D'ailleurs, les différents courant dont celui de Munis, qui révisaient les thèses de Trotsky ne se sont jamais vraiment développés, comme plus globalement les "capitalistes d'état" qui le plus souvent, après avoir révisé le trotskisme, ont révisé le marxisme quand il ne l'ont pas tout simplement quitté comme leurs prédecesseurs de l'avant guerre aux USA en particulier.....

Cette façon de répéter en boucle cette vieille calomnie est très pénible.
Certains groupes se revendiquant d'analyses dites "capitalistes d'Etat" (avec diverses variantes), c'est à dire refusant de considérer comme "ouvrier", même dégénéré, l'Etat stalinien à partir des années trente, ont connu un développement qui n'a rien à envier à celui des groupes trotskystes, par exemple Lotta communista (1) en Italie et le SWP britannique sous l'égide de Tony Cliff. Ces groupes ont connu des hauts et des bas mais ils n'ont pas eu à rougir de leur implantation ouvrière face à LO, alors que l'immense majorité des groupes trotskystes, en dehors de la France et à l'exception de la Bolivie et de l'Argentine sont restés groupusculaires. En Bolivie, seul pays où un parti trotskystes aurait pu jouer un rôle dans un mouvement révolutionnaire, en 1952, la politique du POR n'a pas été brillante...

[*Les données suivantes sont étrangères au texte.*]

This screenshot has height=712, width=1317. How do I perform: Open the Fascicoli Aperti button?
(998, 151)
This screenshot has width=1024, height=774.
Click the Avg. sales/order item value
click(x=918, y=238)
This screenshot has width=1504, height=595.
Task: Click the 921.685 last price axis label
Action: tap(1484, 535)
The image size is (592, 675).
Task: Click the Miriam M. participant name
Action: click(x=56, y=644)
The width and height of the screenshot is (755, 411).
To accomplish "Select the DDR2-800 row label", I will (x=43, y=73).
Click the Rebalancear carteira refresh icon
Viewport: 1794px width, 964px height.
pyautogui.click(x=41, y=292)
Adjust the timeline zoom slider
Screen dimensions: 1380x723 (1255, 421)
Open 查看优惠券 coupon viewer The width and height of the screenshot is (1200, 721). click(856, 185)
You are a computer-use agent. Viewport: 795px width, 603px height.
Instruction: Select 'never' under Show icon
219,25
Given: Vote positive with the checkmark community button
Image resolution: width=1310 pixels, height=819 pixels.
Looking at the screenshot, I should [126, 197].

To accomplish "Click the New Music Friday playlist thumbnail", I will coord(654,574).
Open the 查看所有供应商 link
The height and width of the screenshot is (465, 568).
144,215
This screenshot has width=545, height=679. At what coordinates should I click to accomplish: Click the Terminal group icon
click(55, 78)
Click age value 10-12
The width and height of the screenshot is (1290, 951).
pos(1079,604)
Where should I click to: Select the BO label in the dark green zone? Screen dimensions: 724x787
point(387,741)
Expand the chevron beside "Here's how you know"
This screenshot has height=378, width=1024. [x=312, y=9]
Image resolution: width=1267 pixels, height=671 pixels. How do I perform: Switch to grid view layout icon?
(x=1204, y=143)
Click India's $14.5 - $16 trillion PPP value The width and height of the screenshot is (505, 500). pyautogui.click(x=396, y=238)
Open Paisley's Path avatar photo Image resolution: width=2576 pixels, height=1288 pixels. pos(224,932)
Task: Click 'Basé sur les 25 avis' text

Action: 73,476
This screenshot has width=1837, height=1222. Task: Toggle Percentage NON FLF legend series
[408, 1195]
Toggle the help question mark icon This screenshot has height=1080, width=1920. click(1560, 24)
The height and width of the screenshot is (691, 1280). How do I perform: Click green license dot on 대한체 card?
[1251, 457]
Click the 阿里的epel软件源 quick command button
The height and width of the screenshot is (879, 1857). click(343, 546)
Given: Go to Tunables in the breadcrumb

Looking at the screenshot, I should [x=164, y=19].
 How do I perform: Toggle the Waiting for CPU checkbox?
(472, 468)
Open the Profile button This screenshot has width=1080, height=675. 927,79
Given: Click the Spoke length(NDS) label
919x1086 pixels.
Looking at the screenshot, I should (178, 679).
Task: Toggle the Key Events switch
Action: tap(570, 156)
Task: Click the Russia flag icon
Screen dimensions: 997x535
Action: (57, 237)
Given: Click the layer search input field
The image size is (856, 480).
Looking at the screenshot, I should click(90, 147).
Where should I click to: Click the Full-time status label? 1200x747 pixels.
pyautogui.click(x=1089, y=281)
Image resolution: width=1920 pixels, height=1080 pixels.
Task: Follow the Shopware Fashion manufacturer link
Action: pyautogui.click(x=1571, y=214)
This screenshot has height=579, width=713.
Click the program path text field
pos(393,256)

Si les trotskystes, selon la formule célèbre, ont maintenu le drapeau, ils n'ont de fait quasiment joué aucun rôle significatif dans la lutte de classe depuis la fin des années trente. Ce n'est certes pas de leur faute. Mais reprocher aux capitalistes d'Etat de ne pas avoir non plus joué de rôle est absurde et malhonnête. C'est le mouvement révolutionnaire marxiste dans son ensemble qui a été réduit à peau de chagrin dans une période de contre-révolution, puis de prospérité du capitalisme...


___
1) J'ignore où en est Lotta Communista aujourd'hui, mais LO n'a jamais eu une implantation ouvrière comparable à celle de ce parti qui, dans les années 70, comptait des dizaines de militants ouvriers dans plusieurs usines d'automobiles, notamment à Milan et Turin.